Petite précision sur l’identité du fils sacrifié. C’est en réalité peu important, si ce n’est que cela ajoute une certaine symbolique spirituelle. Personnellement, je suis convaincue qu’il s’agit d’Isaac. Je ne suis pas la seule dans ce cas, d’autres soufis comme Ibn ‘Arabî ont déterminé qu’il s’agissait bien d’Isaac. Dans « La sagesse des Prophètes », Ibn ‘Arabî écrit un poème dans le chapitre traitant d’Isaac, dans lequel il l’évoque directement comme l’enfant sacrifié.5 Le Coran ne tranche pas explicitement sur l’identité du fils sacrifié. Voici le passage coranique évoquant le fameux sacrifice :

Alors, Nous lui fîmes la bonne annonce d’un adolescent longanime. Alors quand celui-ci eut atteint l’âge de s’activer avec lui, Abraham dit : « O mon fils ! Vraiment, moi, je vois en songe que je t’immole. Considère alors ta façon de voir ! » Il dit : « Oh mon père ! Fais ce qui t’est commandé, tu me trouveras, si Dieu veut, parmi les endurants. » Quand tous deux s’étaient abandonnés à la Volonté divine et qu’il le mit front contre terre, Nous l’appelâmes : « O Abraham ! Tu as certes authentifié la vision ! Vraiment, c’est ainsi que Nous rétribuons les excellents ! Vraiment, ceci est bien la mise à l’épreuve explicite. » Nous l’avons racheté par une offrande sacrificielle sans commune mesure et Nous avons maintenu son influence jusqu’aux derniers. Paix sur Abraham ! C’est ainsi que Nous rétribuons les excellents. Vraiment, il était parmi Nos adorateurs mettant en œuvre le Dépôt confié. Et Nous lui annonçâmes la bonne nouvelle d’Isaac comme prophète parmi les intègres. (Coran 37 : 101-112)

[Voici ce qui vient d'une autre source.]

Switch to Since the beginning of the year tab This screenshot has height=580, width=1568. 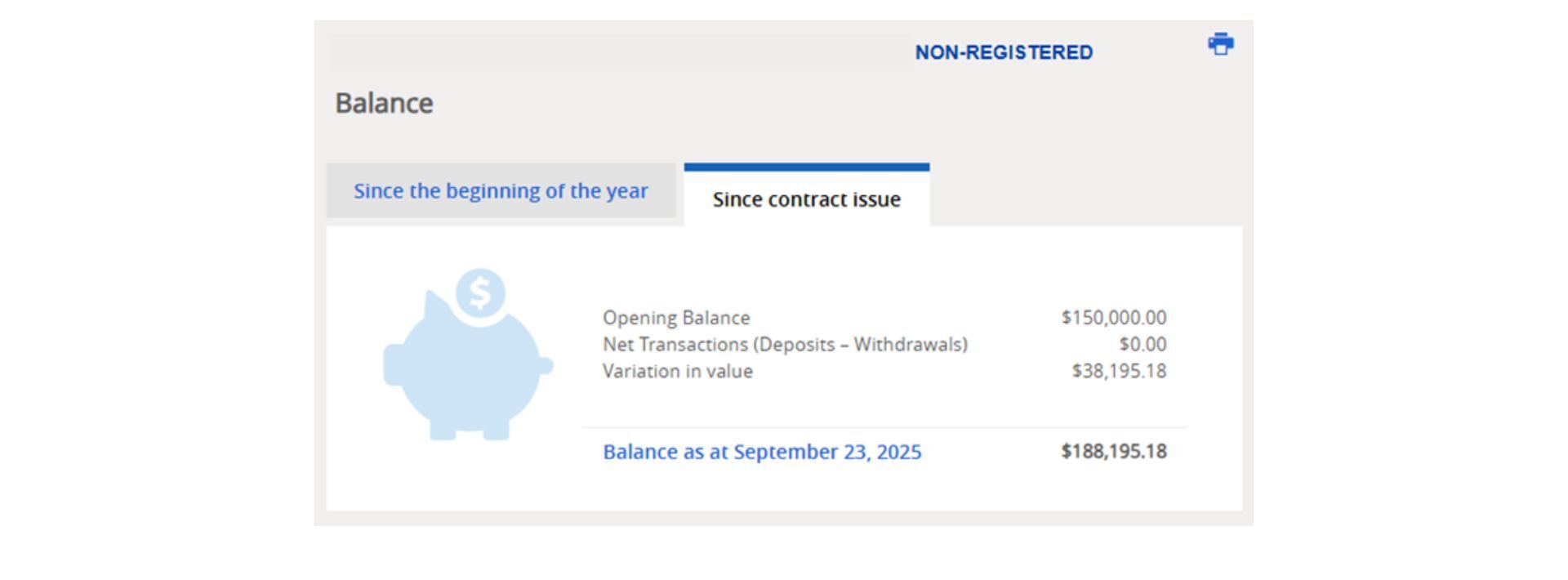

Le début du verset ne nomme pas l’adolescent concerné. Il précise seulement qu’il était une « bonne annonce ». La fin du verset évoque qu’Isaac sera nommé Prophète. Ceux qui considèrent qu’Ismael est l’enfant sacrifié se fonde sur le fait qu’Isaac est annoncé comme une bonne nouvelle après l’épisode du sacrifice. Or, on peut rétorquer que ce n’est pas la naissance d’Isaac qui est l’annonce de la bonne nouvelle mais sa nomination en tant que Prophète, justement en récompense de l’acceptation de son sort d’enfant sacrifié. D’autant plus que la « bonne annonce » du début de verset renvoie à cette annonce biblique surprenante de la naissance d’Isaac malgré l’âge avancé d’Abraham et la stérilité de sa mère. En réalité, le Coran seul ne suffit pas à trancher cette question. En revanche, la Bible le fait en nommant explicitement Isaac. Cela n’enlève rien à l’importance d’Ismael qui, d’après le Coran et nous y reviendrons, érige la Kaaba avec son père Abraham.

Quel lien entre l’épisode du sacrifice et l’alliance ? L’alliance est conclue avant le sacrifice. Ce dernier néanmoins va la réaffirmer et la prolonger comme une récompense de l’acceptation d’Abraham et d’Isaac à accomplir le dessin divin. L’obéissance est récompensée par une grande descendance bénie de Dieu qui touchera « toutes les nations » :

L’ange de l’Eternel appela une deuxième fois Abraham depuis le ciel. Il dit : « Je le jure par moi-même – parole de l’Eternel –, parce que tu as fait cela et que tu n’as pas refusé ton fils unique, je te bénirai et je multiplierai ta descendance : elle sera aussi nombreuse que les étoiles du ciel, pareille au sable qui est au bord de la mer. De plus, ta descendance possédera les villes de ses ennemis. Toutes les nations de la terre seront bénies en ta descendance, parce que tu m’as obéi. » (Genèse 22 : 15-18)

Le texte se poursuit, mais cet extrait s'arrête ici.